Niki DE SAINT PHALLE ( 1930 - 2002 )

The painter and sculptor Niki de Saint Phalle was born at Neuilly-sur-Seine in 1930 and grew up in New York. At only eighteen she married the American writer Harry Matthews. After their divorce she lived with sculptor Jean Tinguely from 1960, through him she became a member of the Paris group of artists who called themselves "Nouveaux Réalistes". In their group exhibition Niki presented her "rifle-shot" paintings for the first time: Niki de Saint Phalle used a gun to shoot paint balls at a canvas primed to a pastose texture using a surfacing mixture. Upon impact the paint balls burst and colored the relief. The aggressive act of shooting helped her to come to terms with the troubled relationship she had with her father. It was however her "Nanas", the first of which emerged in 1964, that made Niki de Saint Phalle famous. The buxom, colorful female figures, first made of wool, yarn, paper-maché and wire scaffoldings and later made of polyester, are to be understood as happy, freed women and harbingers of a new matriarchic age. Nanas can for example be found at the banks of the river Leine in Hanover, where the artist had one of her first spectacular solo exhibitions. Niki's biggest project was the "Tarot Garden" she began to work on in Tuscany in 1979. This garden stretches over an entire landscape and has accessible "Nanas". In 1988 Niki de Saint Phalle designed the world-famous "Stravinsky Fountain" at the "Centre Georges Pompidou" in Paris, together with Tinguely. From the 1950s Niki de Saint Phalle has shown her work at numerous international exhibitions and became known as the artist who introduced the determinant theme of the female life principle to art history. In 1994, Niki de Saint Phalle moved to California on her doctor's advice to benefit from the mild climate.
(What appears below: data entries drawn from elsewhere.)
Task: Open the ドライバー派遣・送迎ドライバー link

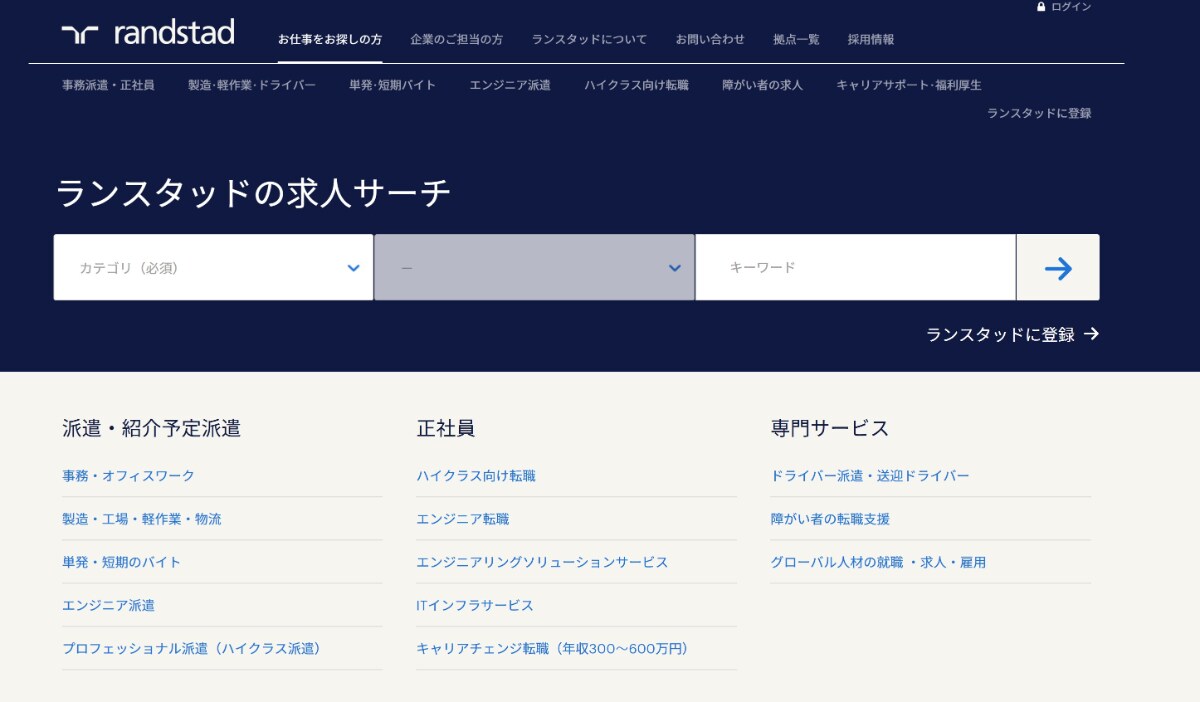Action: (870, 476)
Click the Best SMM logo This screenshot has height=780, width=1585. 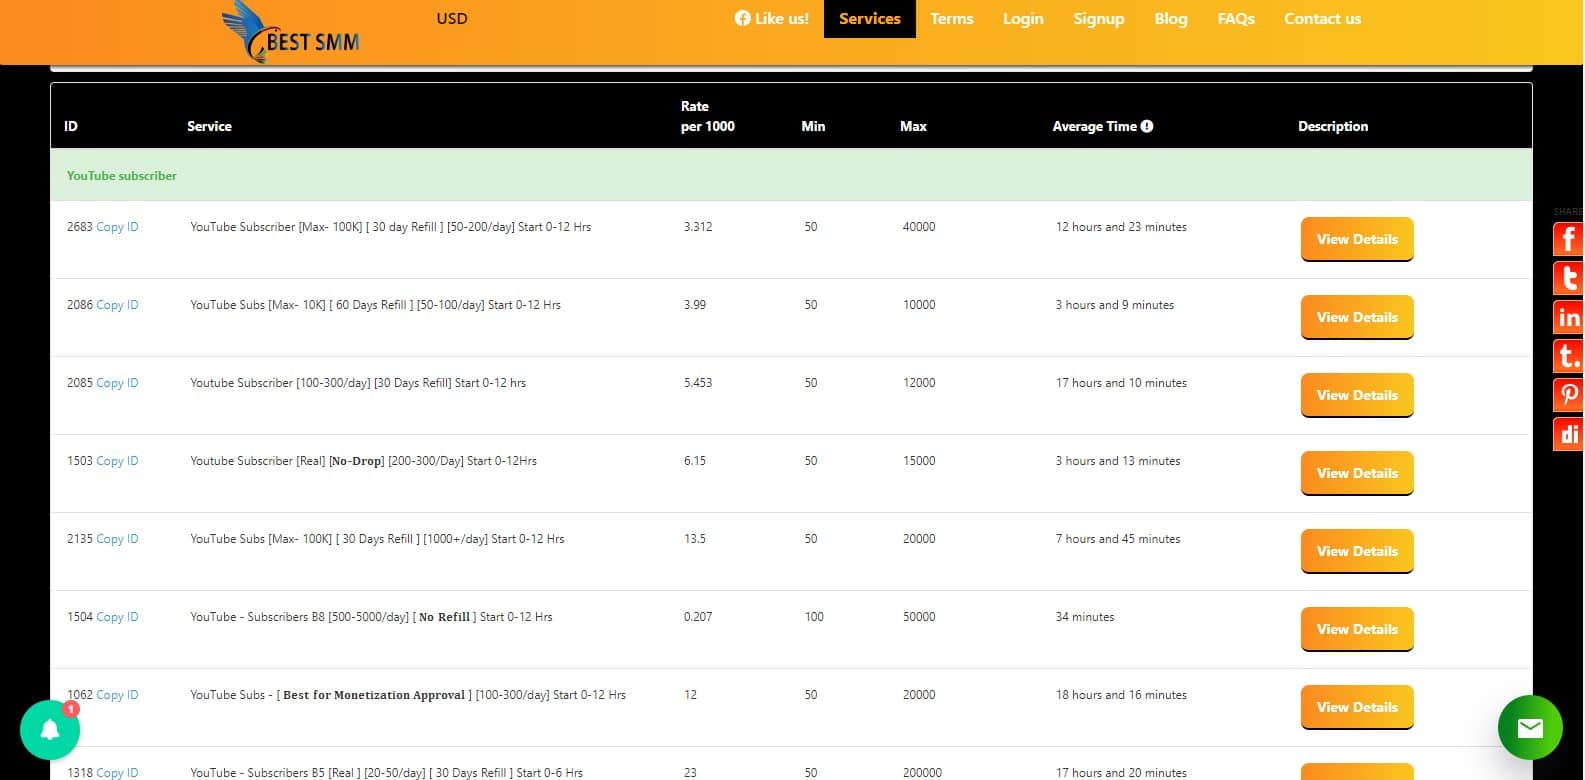tap(291, 33)
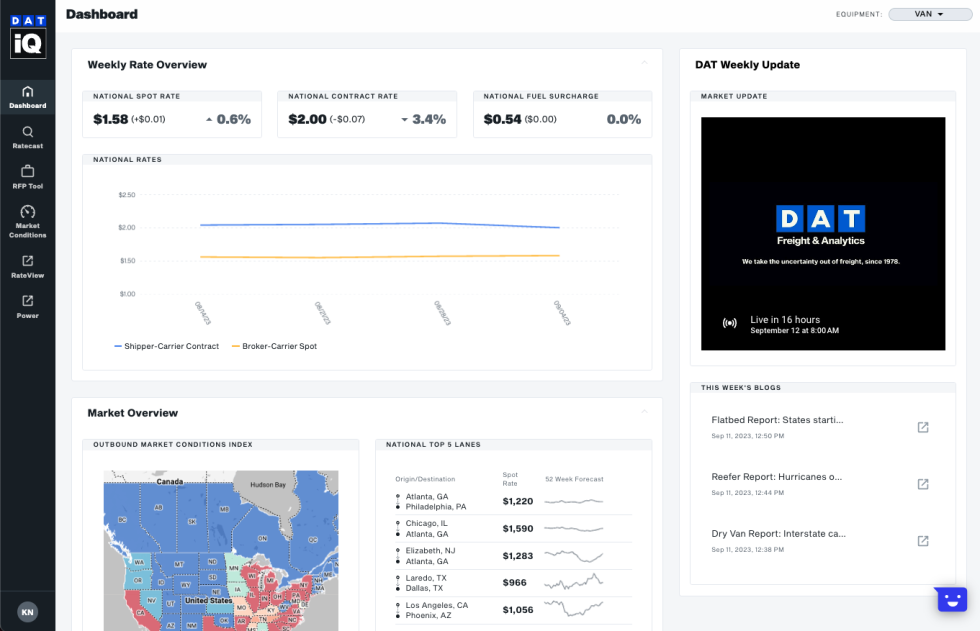Image resolution: width=980 pixels, height=631 pixels.
Task: Open Dry Van Report external link icon
Action: point(923,541)
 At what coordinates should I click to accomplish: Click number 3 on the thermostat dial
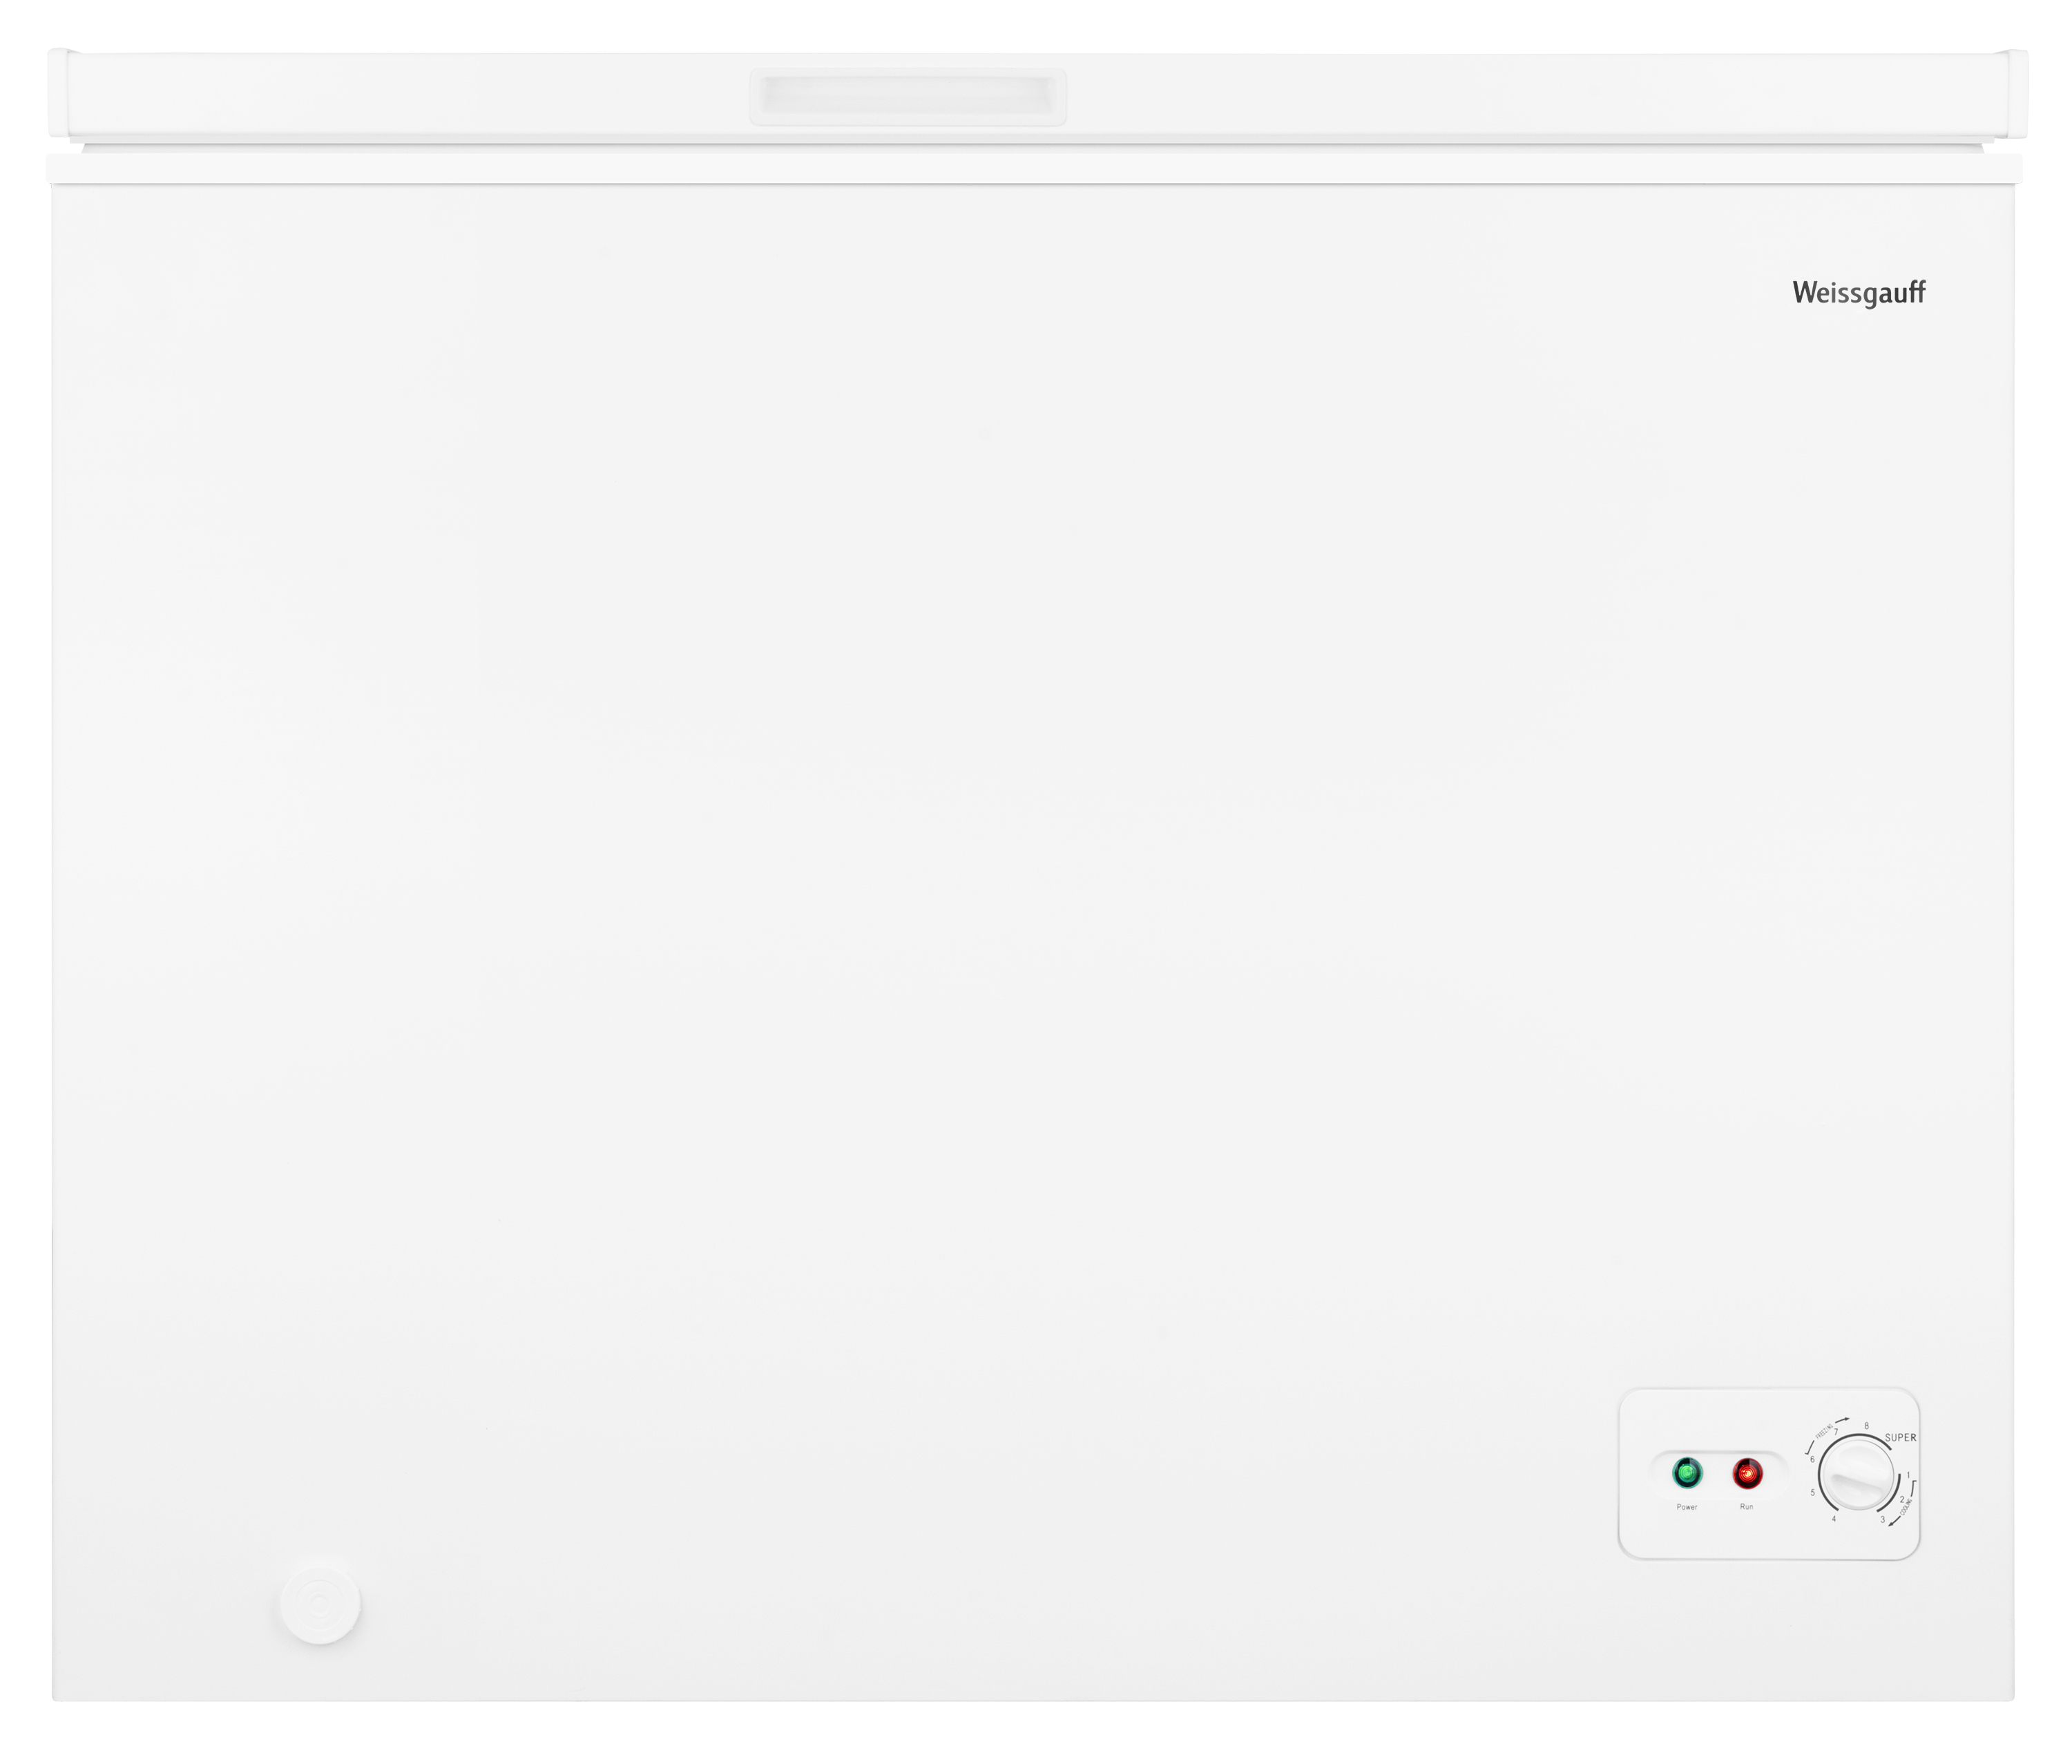point(1883,1520)
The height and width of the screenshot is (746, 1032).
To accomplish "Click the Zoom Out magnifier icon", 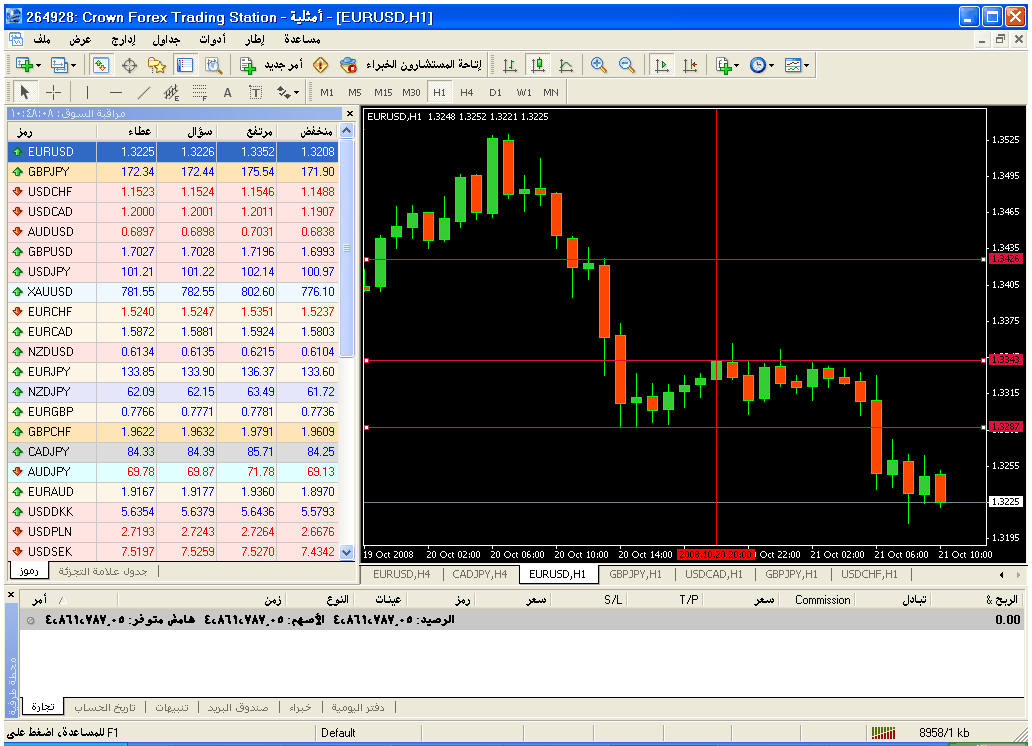I will 627,65.
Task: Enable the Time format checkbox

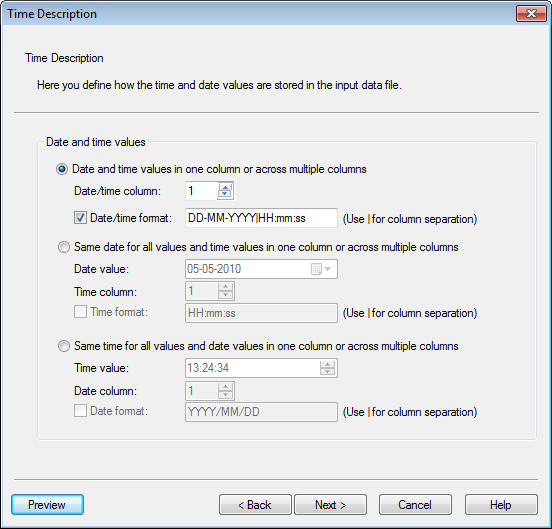Action: [80, 312]
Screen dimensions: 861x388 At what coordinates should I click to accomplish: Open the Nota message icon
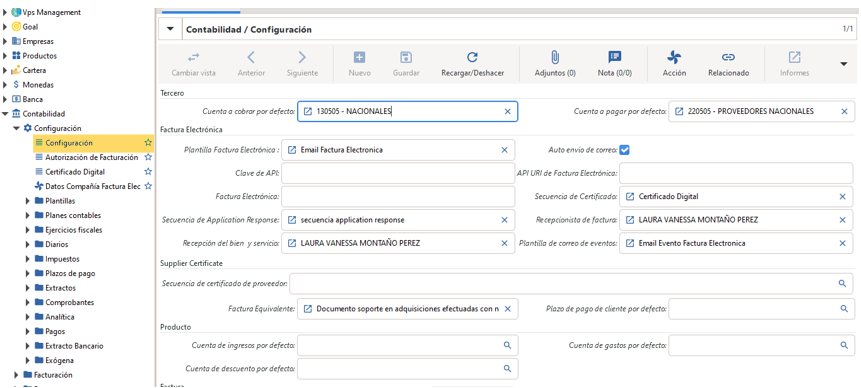(614, 57)
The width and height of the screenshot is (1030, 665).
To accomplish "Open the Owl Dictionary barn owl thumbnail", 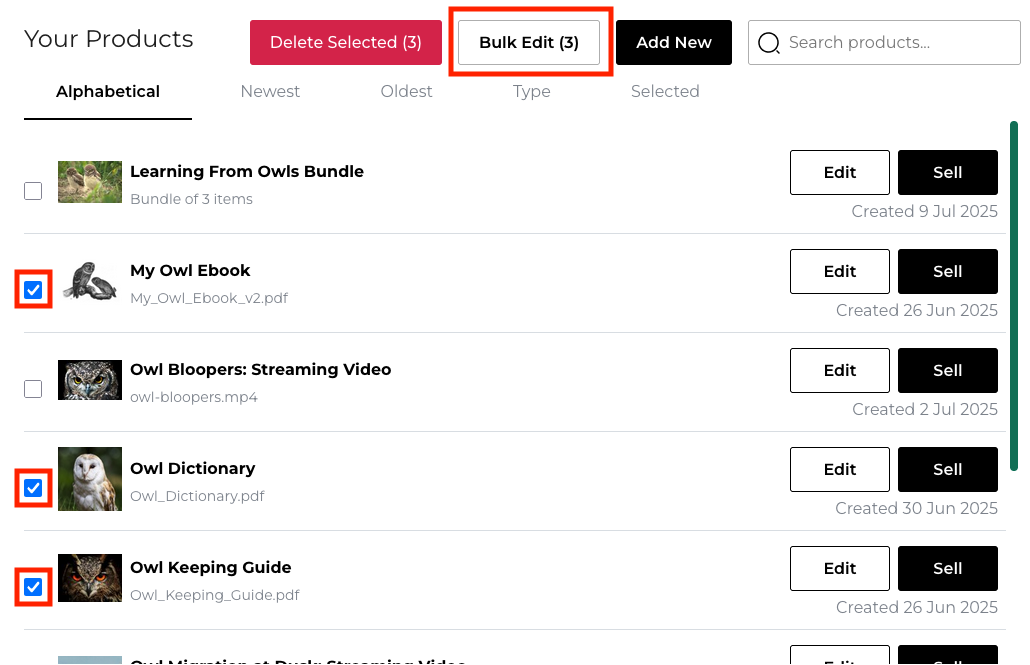I will tap(90, 479).
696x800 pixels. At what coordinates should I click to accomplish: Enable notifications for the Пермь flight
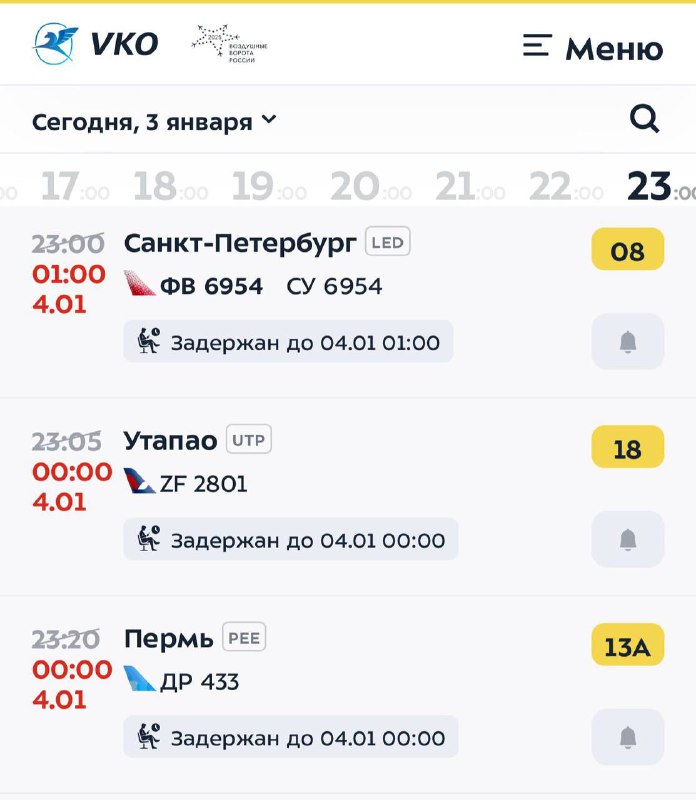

There she worked on her last large series of works, a playful hommage to Tinguely's movable sculptures, the "Exploding Pictures". Niki de Saint Phalle died of emphysema in 2002 as a consequence of years of inhaling toxic polyester fumes while working on her art projects. Posthumously the artist's success continues. In 2003 her former colleauges completed and inaugurated her Baroque grotto in the "Herrenhäuser Gärten" in Hanover, a brilliantly colorful, glittering work of art composed of glass mosaics, stones and figures.